* The task: Skipping all pictures, please restate word for word the lines from the one that contains "You are a GUI" through the last line of the entries.

(Excerpts from a dataset)
----

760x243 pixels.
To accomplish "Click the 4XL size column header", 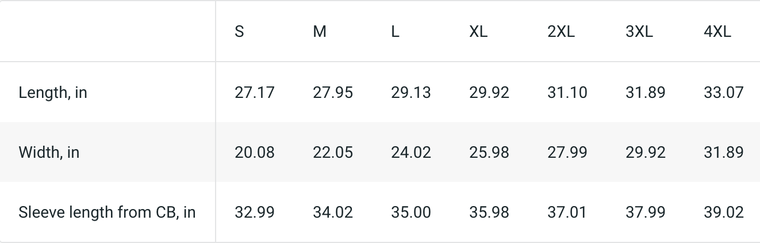I will pos(717,32).
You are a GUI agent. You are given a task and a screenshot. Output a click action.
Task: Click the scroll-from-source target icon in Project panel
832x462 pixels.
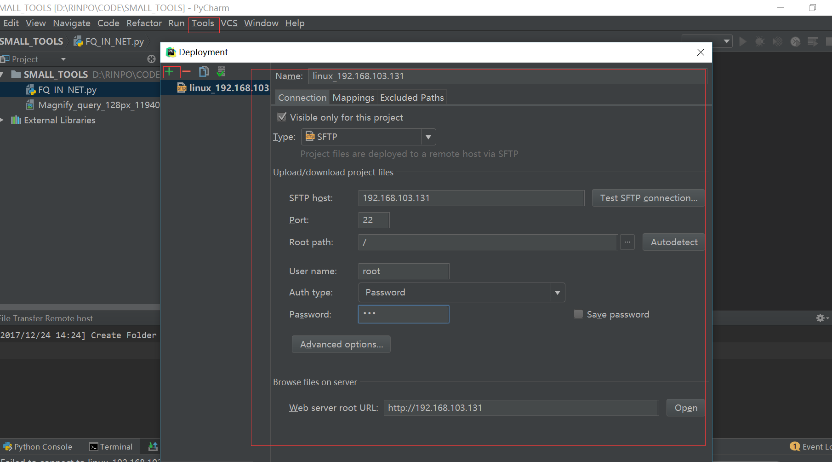151,59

----

* Reply:
You are a GUI agent. You are given a task and a screenshot. Output a click action.
Task: Click the scroll-from-source target icon in Project panel
832x462 pixels.
151,59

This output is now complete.